To get a better sense of what this means, it is best to go back to the field's roots. Biosemiotics traces its earliest influences to the independent efforts of an Estonian-born biologist in the early 20th century and an American philosopher of the 19th century, who wrote much of his work hidden in an attic to avoid his creditors.
Estonian-born Jakob von Uexküll was an animal physiologist whose 1934 book A Stroll Through the Worlds of Animals and Men: A picture book of invisible worlds - and later works - inspired Konrad Lorenz and Niko Tinbergen, who then went on to win a Nobel prize in 1973 for their studies in animal behaviour, or ethology.
Von Uexküll wrote: "If we stand before a meadow covered with flowers, full of buzzing bees, fluttering butterflies, darting dragonflies, grasshoppers jumping over blades of grass, mice scurrying, and snails crawling about, we would be inclined to ask ourselves the unintended question: Does the meadow present the same view to the eyes of so many various animals as it does to ours?"
The International Society for Biosemiotic Studies offers a lot more information for the curious. here is a little more from the main page article offering a definition of biosemiotics.
What is Biosemiotics?
Biosemiotics is an interdisciplinary research agenda investigating the myriad forms of communication and signification found in and between living systems. It is thus the study of representation, meaning, sense, and the biological significance of codes and sign processes, from genetic code sequences to intercellular signaling processes to animal display behavior to human semiotic artifacts such as language and abstract symbolic thought.
Such sign processes appear ubiquitously in the literature on biological systems.

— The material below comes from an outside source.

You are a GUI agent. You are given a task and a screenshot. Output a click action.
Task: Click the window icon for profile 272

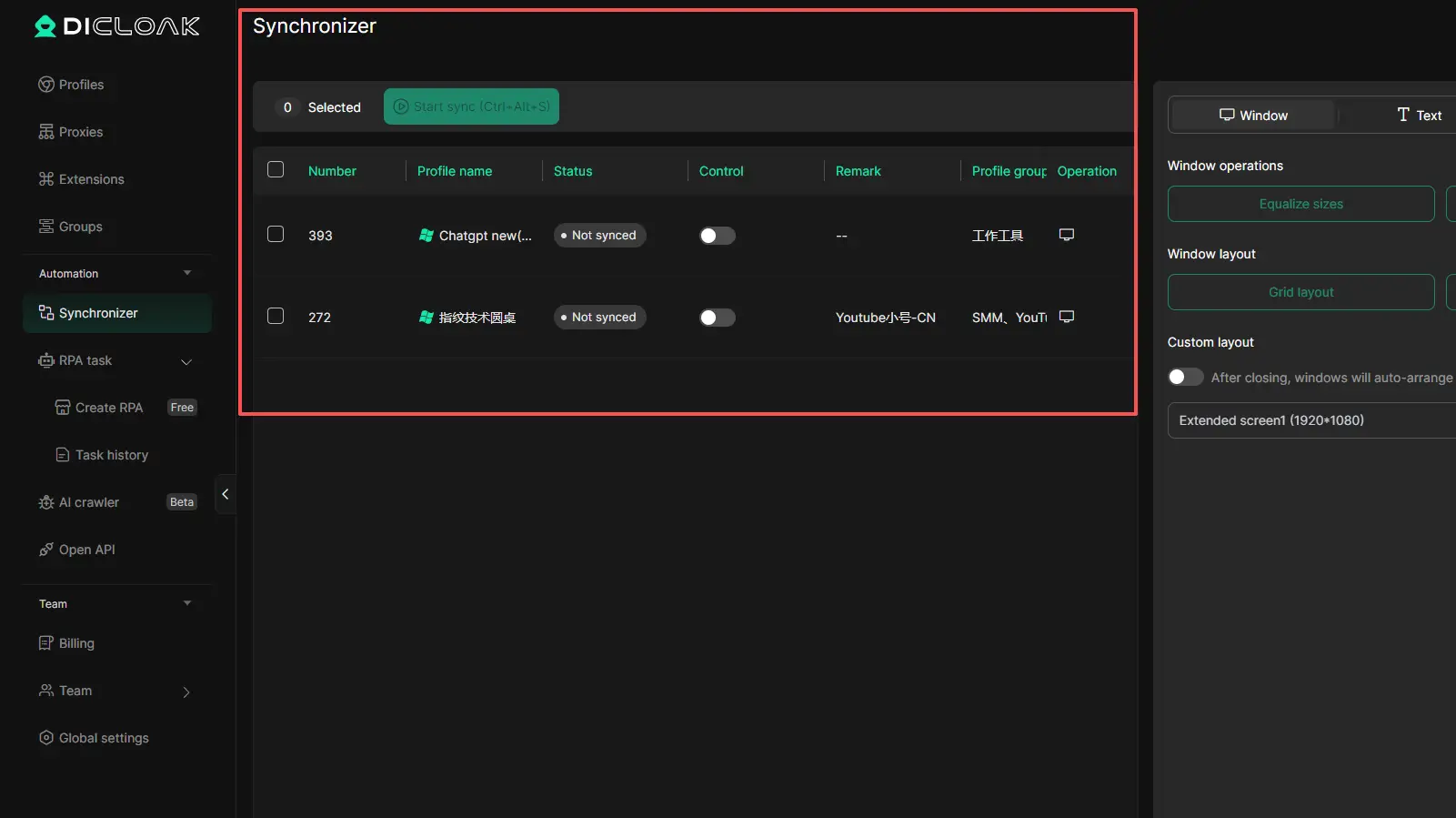point(1067,317)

Up until very recently, however, it had been implicitly assumed that the use of such terms as "message" "signal" "code" and "sign" was ultimately metaphoric, and that such terms could someday effectively be reduced to the mere chemical and physical interactions underlying such processes. As the prospects for such a reduction become increasingly untenable, even in theory, the interdisciplinary research project of biosemiotics is attempting to re-open the dialogue across the life sciences - as well as between the life sciences and the humanities - regarding what, precisely, such ineliminable terms as "meaning" and "significance" might refer to in the context of living, complex adaptive systems.
The purpose of the International Society for Biosemiotic Studies (ISBS) is to constitute an organizational framework for the collaboration among scholars dedicated to biosemiotic studies, and to propagate knowledge of this field of study to researchers in related areas, as well as to the public in general. Towards this end, the Society will assure the organization of regular meetings on research into the semiotics of nature, as well as to promote the publication of scholarly work on the semiotics of life processes.
Most fundamentally, the Society considers that one of its most important purposes is the promotion of a cross-disciplinary exchange of ideas between researchers who are actively studying any of the myriad forms of organismic sign use found throughout the natural and cultural world. ISBS thus welcomes the membership and collaboration of scholars from all relevant disciplines, including biology, philosophy, ethology, cognitive science, anthropology, and semiotics.